October Feast
6/12/2014
Millions turn into honorary Deutschers during autumn's Oktoberfests. Try these eight authentically German places to get your bratwurst and Bier.
Oompah, bratwurst, hot pretzels, dark beer… ahh, the much-honored German tradition of Oktoberfest. It all started in Munich as a wedding celebration for Prince Ludwig I and Princess Therese von Sachsen-Hildburghausen on the second-to-last weekend of September 1810. The party was such a hit that it blossomed into an annual fall harvest festival. Munich's Oktoberfest (<www.oktoberfest.de>), where 7 million visitors wash down innumerable sausages, roasted chickens and pork knuckles with 14 million mass (liters of beer), runs Sept. 14 to Oct. 3 this year. Admission is free.

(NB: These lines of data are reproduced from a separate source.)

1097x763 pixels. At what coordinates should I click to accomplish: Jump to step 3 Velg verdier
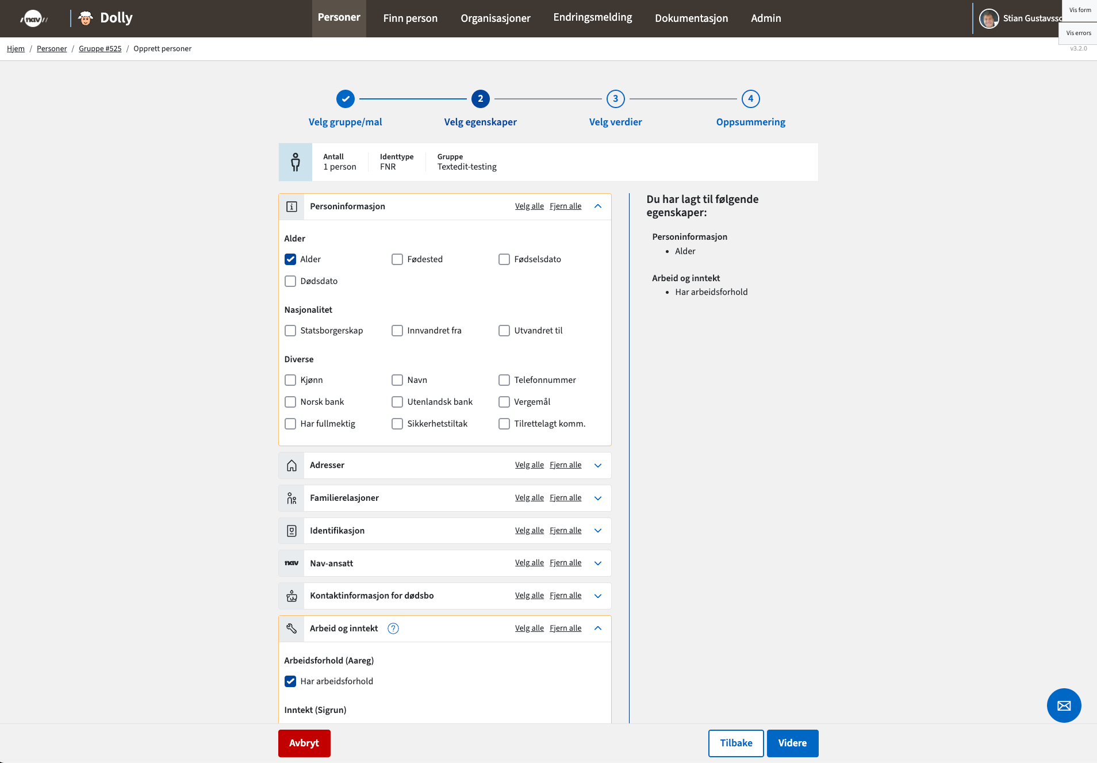point(615,99)
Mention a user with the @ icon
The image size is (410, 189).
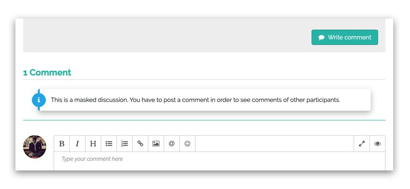(171, 144)
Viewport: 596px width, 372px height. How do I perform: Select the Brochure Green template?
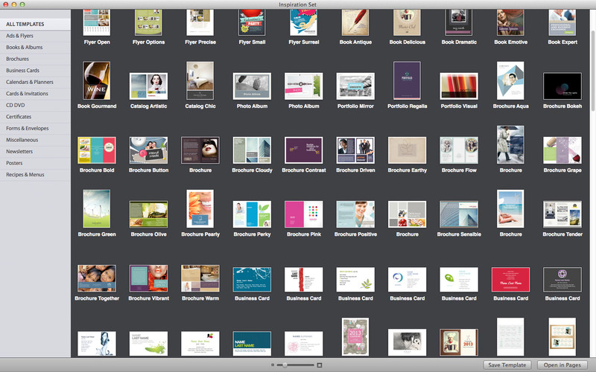[x=97, y=209]
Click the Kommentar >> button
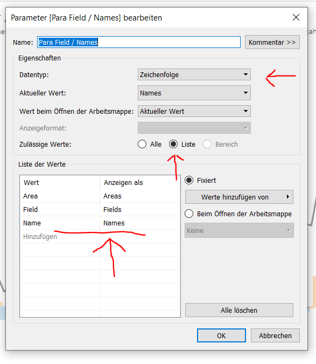 [272, 42]
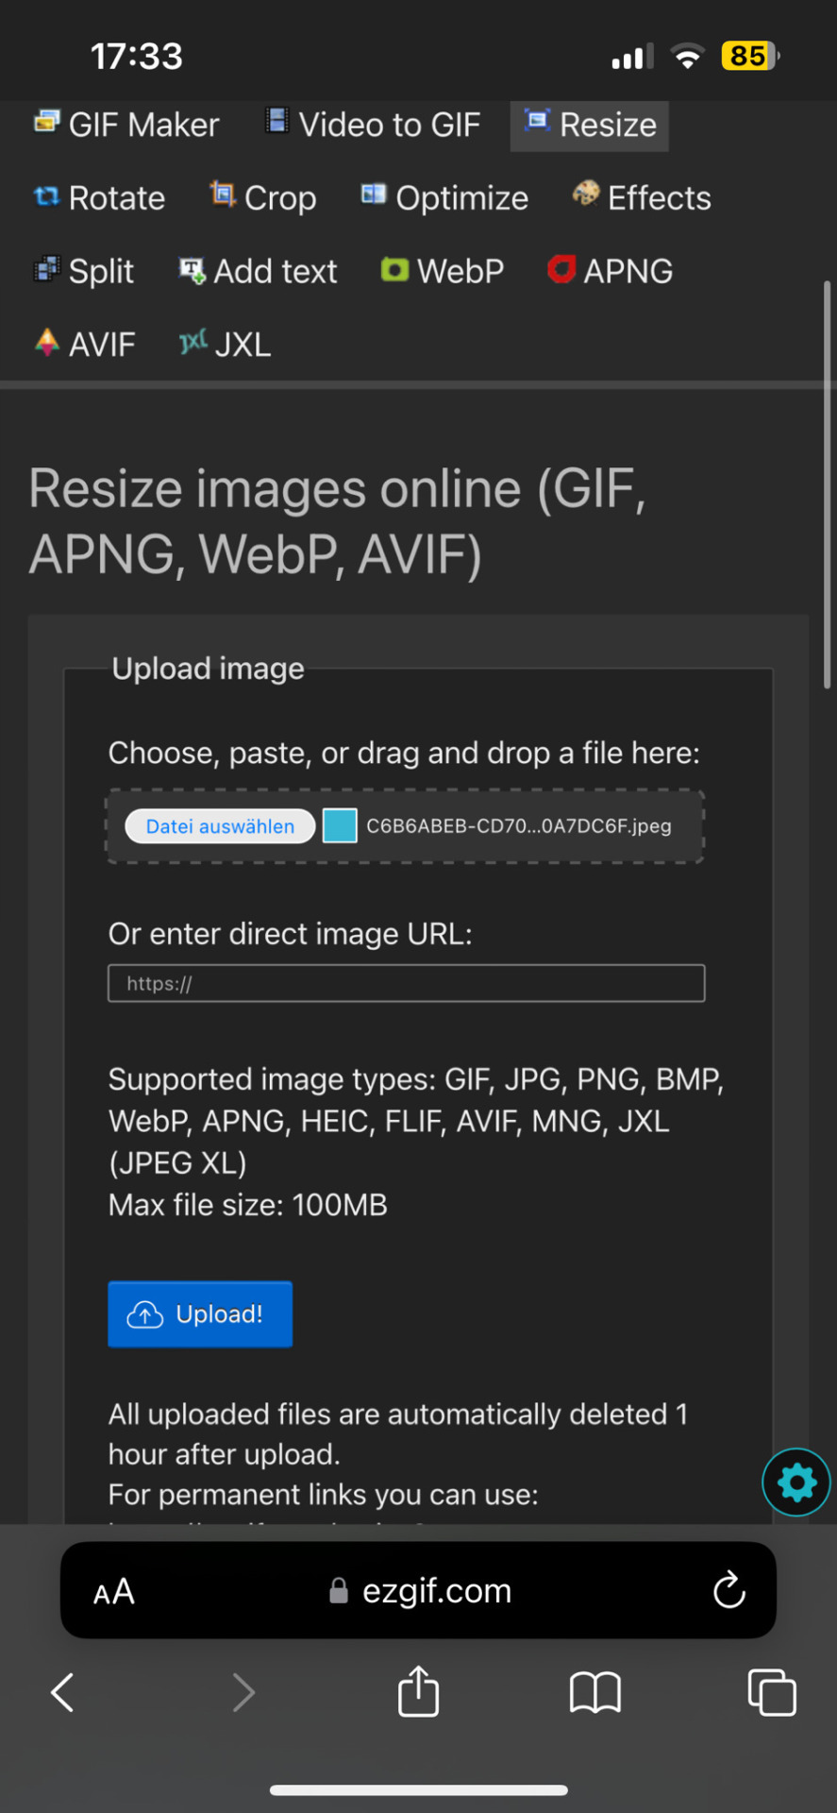The image size is (837, 1813).
Task: Open the WebP tools
Action: pyautogui.click(x=442, y=271)
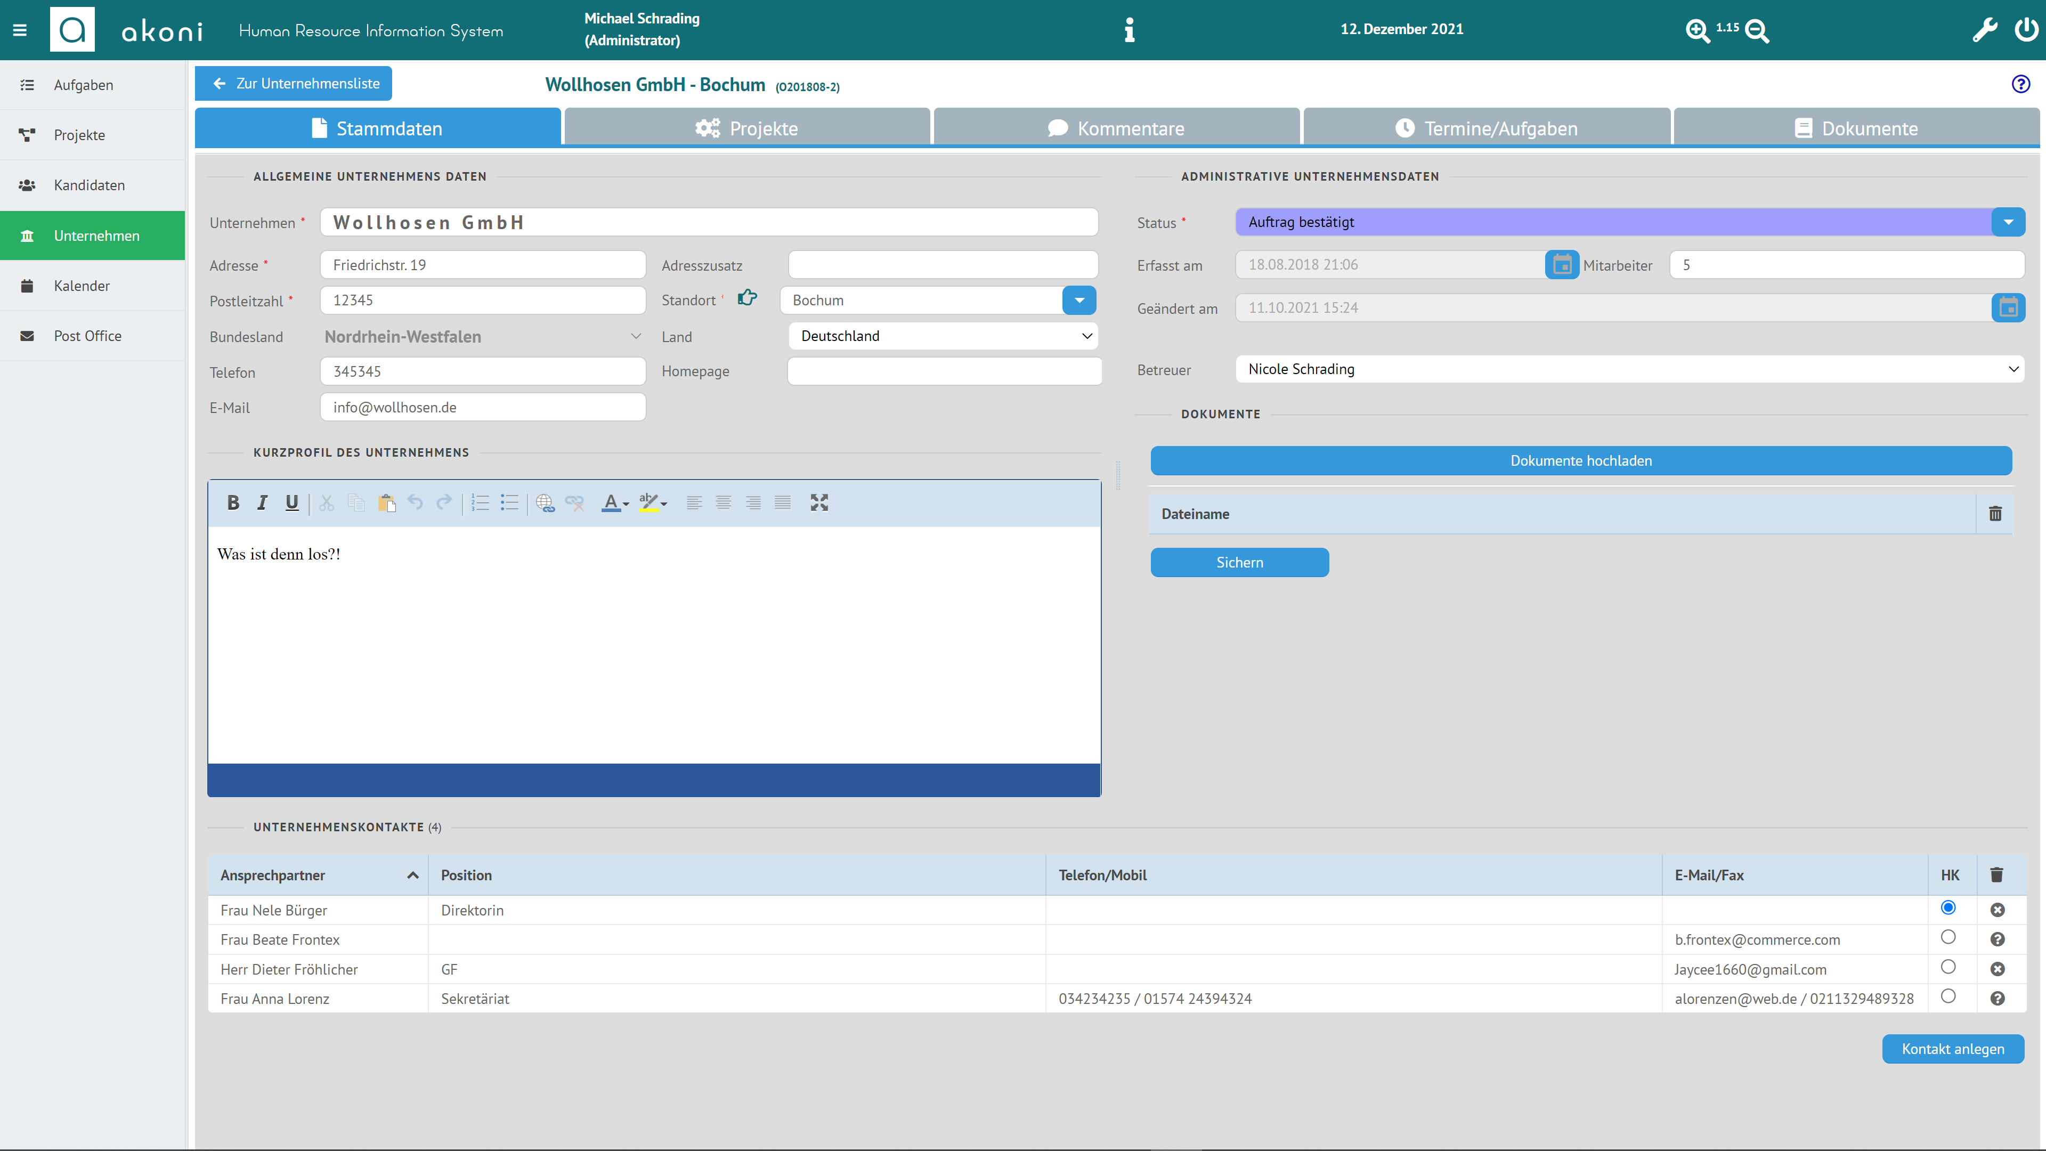2046x1151 pixels.
Task: Click the Italic formatting icon
Action: 263,503
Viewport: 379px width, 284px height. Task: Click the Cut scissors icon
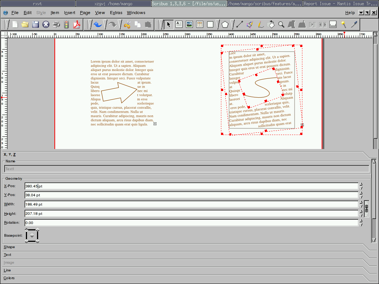point(127,25)
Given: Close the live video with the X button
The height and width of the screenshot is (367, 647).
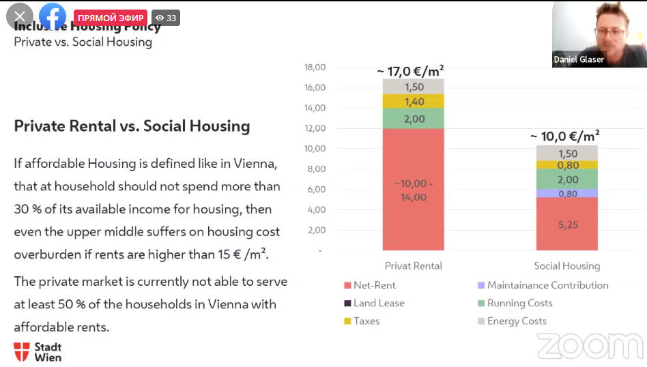Looking at the screenshot, I should coord(19,17).
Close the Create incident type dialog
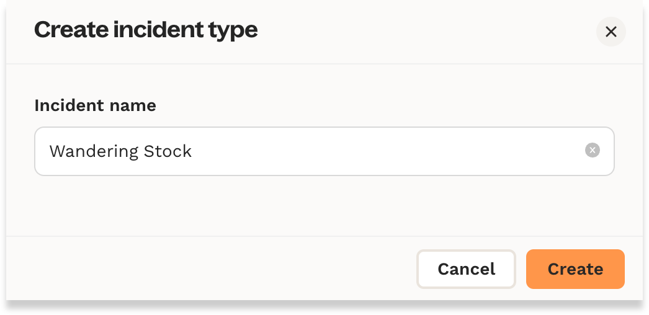Screen dimensions: 649x315 click(611, 32)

With about 500,000 revelers, Oktoberfest Zinzinnati (800-246-9872, <www.oktoberfest-zinzinnati.com>), in Cincinnati, ranks as the world's second-largest Oktoberfest. Cincinnatians—who call part of their city Over the Rhine, after its original German residents—get competitive about their event: In 1994, 48,000 people tossed dignity aside and flapped their way to a record for the World's Largest Chicken Dance. This year's free celebration takes place downtown Sept. 18 and 19.